C’est l’Automne aux mois d’or qui, roux, fauve ou vermeil,
Des aurores de pourpre aux couchans d’écarlate,
Sur les forêts ruisselle et par les champs éclate.
Les arbres, qu’un pinceau mélancolique a teints,
Ondulent en remous somptueux et lointains,
Et l’on croirait que leurs frondaisons d’épopées
Dans quelque crépuscule ardent furent trempées.
Car la Nature avant de mourir, embaumant
La terre des splendeurs de son renoncement,
Mêle en riches décors la flamme à l’émeraude,
Pour que la vie encore épanouie et chaude,
Avec l’agreste odeur qui flotte et grise l’air
Garde aux hommes le goût mielleux de l’été clair.
Les fruits au derme d’ambre, aux chairs molles de sève,
Les fruits sucrés, dont la maturité s’achève,
Inclinent les rameaux de leur poids fatigués.
Les troupeaux mugissans qui boivent près des gués,
Aux pacages où par degrés l’ombre s’allonge
Beuglent le soir vers les étables, comme en songe ;
Et leur appel plus triste émeut ces pèlerins
En quête de ciels neufs et d’horizons sereins,
Dont l’invisible vol sanglote et se lamente
Et, nuage éploré, tient tête à la tourmente.
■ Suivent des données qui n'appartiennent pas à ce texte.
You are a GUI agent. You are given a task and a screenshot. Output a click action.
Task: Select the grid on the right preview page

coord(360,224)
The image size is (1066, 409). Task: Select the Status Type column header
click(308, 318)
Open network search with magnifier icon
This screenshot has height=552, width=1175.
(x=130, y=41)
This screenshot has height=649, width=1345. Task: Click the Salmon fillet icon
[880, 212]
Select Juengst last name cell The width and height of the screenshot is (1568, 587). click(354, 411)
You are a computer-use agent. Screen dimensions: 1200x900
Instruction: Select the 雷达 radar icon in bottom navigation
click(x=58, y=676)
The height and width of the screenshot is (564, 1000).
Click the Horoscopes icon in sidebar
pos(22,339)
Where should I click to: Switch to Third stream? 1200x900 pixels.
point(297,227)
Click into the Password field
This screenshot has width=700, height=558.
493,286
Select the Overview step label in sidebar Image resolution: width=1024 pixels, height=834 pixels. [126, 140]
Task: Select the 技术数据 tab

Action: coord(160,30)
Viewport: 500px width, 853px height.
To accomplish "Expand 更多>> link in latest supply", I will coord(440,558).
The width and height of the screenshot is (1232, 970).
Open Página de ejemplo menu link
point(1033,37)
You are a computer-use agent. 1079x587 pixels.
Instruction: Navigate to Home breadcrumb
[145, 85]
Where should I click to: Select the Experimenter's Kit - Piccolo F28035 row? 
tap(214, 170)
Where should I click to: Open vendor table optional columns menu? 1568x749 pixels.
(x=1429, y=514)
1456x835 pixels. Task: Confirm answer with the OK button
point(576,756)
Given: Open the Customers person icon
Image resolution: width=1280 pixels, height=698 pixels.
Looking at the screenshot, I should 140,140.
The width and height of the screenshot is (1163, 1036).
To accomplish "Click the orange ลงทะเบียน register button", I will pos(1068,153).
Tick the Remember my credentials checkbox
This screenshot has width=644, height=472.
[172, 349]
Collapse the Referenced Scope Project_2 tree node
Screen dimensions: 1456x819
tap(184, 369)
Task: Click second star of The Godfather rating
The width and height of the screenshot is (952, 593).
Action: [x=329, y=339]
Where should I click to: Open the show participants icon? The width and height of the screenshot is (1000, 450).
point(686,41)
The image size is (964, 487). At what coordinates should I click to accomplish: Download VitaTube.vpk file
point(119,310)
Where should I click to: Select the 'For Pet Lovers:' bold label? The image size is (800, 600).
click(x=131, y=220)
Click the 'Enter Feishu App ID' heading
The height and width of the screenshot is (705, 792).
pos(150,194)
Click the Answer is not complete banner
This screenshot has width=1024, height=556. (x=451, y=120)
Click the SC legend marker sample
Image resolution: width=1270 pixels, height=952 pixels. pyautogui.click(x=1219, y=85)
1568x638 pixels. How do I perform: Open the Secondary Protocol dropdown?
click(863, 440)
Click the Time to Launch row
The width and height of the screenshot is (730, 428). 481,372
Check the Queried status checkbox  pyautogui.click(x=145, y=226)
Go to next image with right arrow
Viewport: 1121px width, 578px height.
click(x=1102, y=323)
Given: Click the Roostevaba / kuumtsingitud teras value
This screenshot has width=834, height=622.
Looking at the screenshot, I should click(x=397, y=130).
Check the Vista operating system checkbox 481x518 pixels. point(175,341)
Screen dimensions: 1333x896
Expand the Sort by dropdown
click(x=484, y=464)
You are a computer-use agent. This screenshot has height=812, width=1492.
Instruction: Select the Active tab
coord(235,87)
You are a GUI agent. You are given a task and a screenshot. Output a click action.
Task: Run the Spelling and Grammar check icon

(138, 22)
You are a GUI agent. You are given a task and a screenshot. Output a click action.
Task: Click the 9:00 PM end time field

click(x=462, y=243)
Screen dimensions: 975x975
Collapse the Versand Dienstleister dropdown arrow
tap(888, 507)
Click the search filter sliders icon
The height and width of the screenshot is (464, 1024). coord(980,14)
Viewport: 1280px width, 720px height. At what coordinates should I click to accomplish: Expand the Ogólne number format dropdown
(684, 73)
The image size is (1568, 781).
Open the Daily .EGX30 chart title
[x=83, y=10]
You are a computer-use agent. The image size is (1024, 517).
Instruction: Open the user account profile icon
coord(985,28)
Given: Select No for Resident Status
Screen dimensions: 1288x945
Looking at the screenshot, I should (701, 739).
C’est l’Automne aux mois d’or, symbolique saison.
Les candides agneaux ont donné leur toison,
Et l’on rencontre au fond d’une combe rouillée
Quelque vieille filant sa fruste quenouillée,
Tandis que paît la bande éparse qui la suit,
Et l’on sent que bientôt s’amortira tout bruit,
El qu’après ce déclin vibrant d’apothéoses
Une lente agonie envahira les choses.
Horace, est-il où la pensée empreint ses pas
Un rayon merveilleux qui ne s’éteigne pas ?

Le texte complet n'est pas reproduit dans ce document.